How do you say "General Tso, you may've been a ruthless warmonger but your chicken is delectable!"?

Jul 17, 2006 22:22

Insert Stereotypical Asian Riff and Gong Sound Here
During my last year at Holbrook Travel in Gainesville, my friend Julie, an Aussie who had lived in Taiwan for a while, helped me start learning Mandarin Chinese. Lately, I've had the urge to take it up again. I've been at it with Mandarin for several weeks now.
Learning Chinese is completely different from learning other Indo-European languages. With Spanish, French, Pork-u-guese, and Eyetalian, you have literally thousands of cognates that English shares with Romance languages. English speakers have a head start with Germanic tongues, because English is itself a Germanic language. You can even find cognates in the Slavic languages.
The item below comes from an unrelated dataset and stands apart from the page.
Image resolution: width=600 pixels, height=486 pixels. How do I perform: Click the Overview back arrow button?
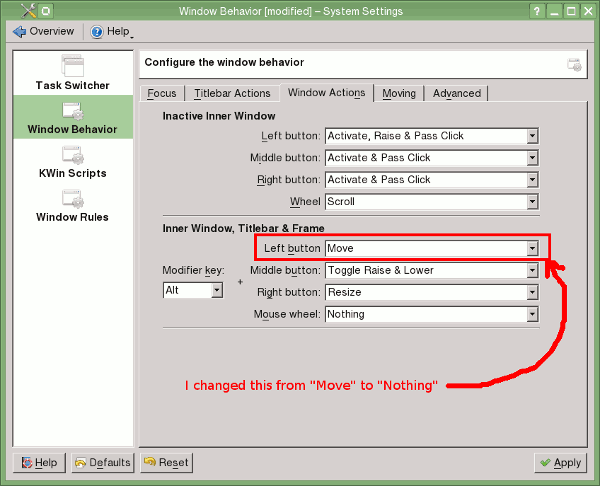click(44, 31)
In Chinese, verbal concepts are completely different. Depending upon what you want to say, the rules of grammar can be simple or dumbfoundingly obtuse. There are very few loanwords. Words are mono- or bisyllabic, and in most cases, the meaning depends on the tone in which the word is spoken. For instance, the word "Ma" can mean five different things, depending upon how you say it. For instance, "Ma Ma Ma Ma" can mean "Did mother curse out the horse?" provided you get the tones right.
The tones can be flat, rising, rising then falling, falling, and neutral. In order to start learning it, you really have to hear it spoken.
I downloaded a couple of different courses for that purpose. I listen to 'em on the way to and from work. The best course I've found is one called Pimsleur. It makes you repeat phrases and words in different combinations until you get it right. The other ones (notably the Living Language series) are merely lists of phrases read out loud. These tend to be overly complicated and are really no good as a learning tool, unless you know what the components of the phrases mean.
Chinese for Dummies isn't bad at all, but the CD is not an audio course, it's just the spoken dialogues. They are spoken extremely clearly though.
When the opportunity presents itself, I attempt to speak to the employees at Chinese restaurants. Sometimes they aren't Chinese at all. Or they only speak Cantonese, which is for all practical purposes a different language. Often, a Cantonese speaker will say they speak Mandarin, but it comes out sounding completely different than what I'm learning. But when they do speak it, they are usually really happy to indulge you, and they open up, which they would not likely do otherwise. I can hold a very limited coversation now, whereas that was out of the question before I started hitting the Pimsleur course. I was rather proud of myself when I asked, in a complete sentence, "could you please bring me a pair of chopsticks?" The guy bowed, repeated, and was back in a flash with 'em.
"Yes" and "No" are "She" (pronounced "shuhh!") and "Bu she." Literally, these mean "is" and "no is." I crack up every single time I hear "bu she" because it sounds like "bullshit."